Non-capsulated strains of H. influenzae are often implicated in chronic bronchitis, sinusitis, conjunctivitis, and otitis media, and occur frequently in lower respiratory tract of patients with cystic fibrosis during acute exacerbations. (2)

H. ducreyi appears to be the causative agent of the venereal disease soft chancre or chancroid. Other strains such as H. parainfluenzae , H. parahaemolyticus , H. segnis *, and H. aphrophilus *, which occur in the mouth and nasopharynx of healthy persons, are only opportunistic pathogens. The oral cavity is usually a likely source of the etiologic agents in infections caused by these organisms. Such infections include endocarditis, brain abscesses, jaw infections and infections following human bites or finger sucking. Other strains of the Haemophilus species have been implicated in diseases like Glasser's disease in swine and urogenital inflammatory disease in dogs.

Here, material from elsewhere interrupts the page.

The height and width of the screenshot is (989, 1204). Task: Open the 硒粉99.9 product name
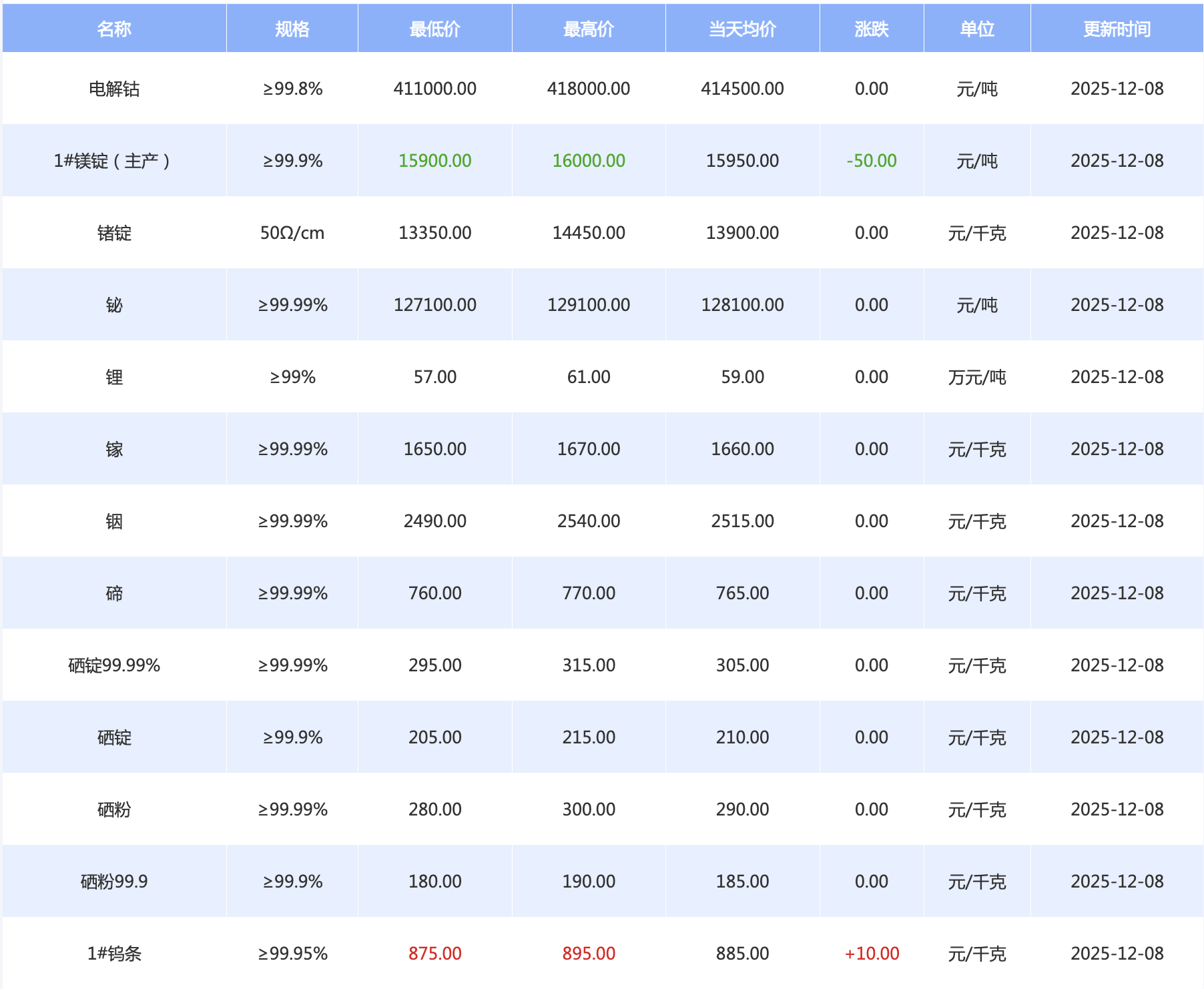click(x=114, y=882)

* H. segnis recently reclassified as Aggregatibacter segnis and H. aphrophilus recently reclassified as Aggregatibacter aphrophilus .

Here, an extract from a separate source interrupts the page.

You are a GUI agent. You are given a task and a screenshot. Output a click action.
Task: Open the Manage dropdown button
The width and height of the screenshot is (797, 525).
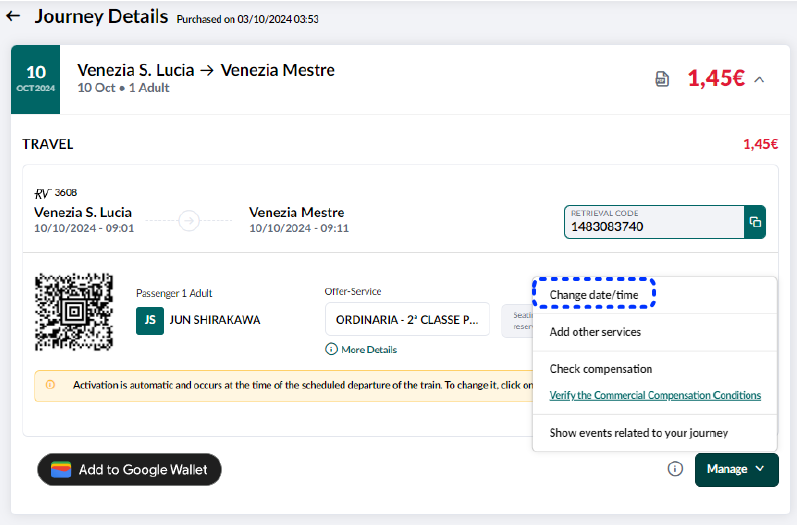tap(736, 469)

For culture: Chocolate Agar, Blood Agar, Enriched Nutrient Agar, or RTF Casman, Mueller Hinton Broth, and FB Broth.
For selective isolation: Chocolate with Bacitracin, or RTF Casman, Selective Agar.
For maintenance: Skim Milk and Leventhal Broth cultures. Lyophilization may be used for long-term preservation.


Temperature: 33-37 degrees C.
Time: 18-24 hours.
Atmosphere: Aerobic, Facultatively Anaerobic, or CO 2 (5-10%).


1. Holt, J.G., et al. 1994. Bergey's Manual of Determinative Bacteriology , 9th ed. Williams & Wilkins, Baltimore, MD.

2. Holt, J.G., et al. 1986. Bergey's Manual of Systemic Bacteriology , Vol. I & II. Williams & Wilkins, Baltimore, MD.

3. The Oxoid Vade-Mecum of Microbiology . 1993. Unipath Ltd., Basingstoke, UK3.

4. Murray, P.R., et al. 2003. Manual of Clinical Microbiology , 8th ed. American Society for Microbiology, Washington, D.C.

5. Internet: www.hardlink.com /Bacterial Database Search, February, 1998.

6. Hensyl, B.R., et al. 1990. Stedman's Medical Dictionary , 25th ed. Williams & Wilkins, Baltimore, MD.

7. Koneman, et al. 1997. Color Atlas and Textbook of Diagnostic Microbiology , 5th ed. Lippincott, Philadelphia, PA.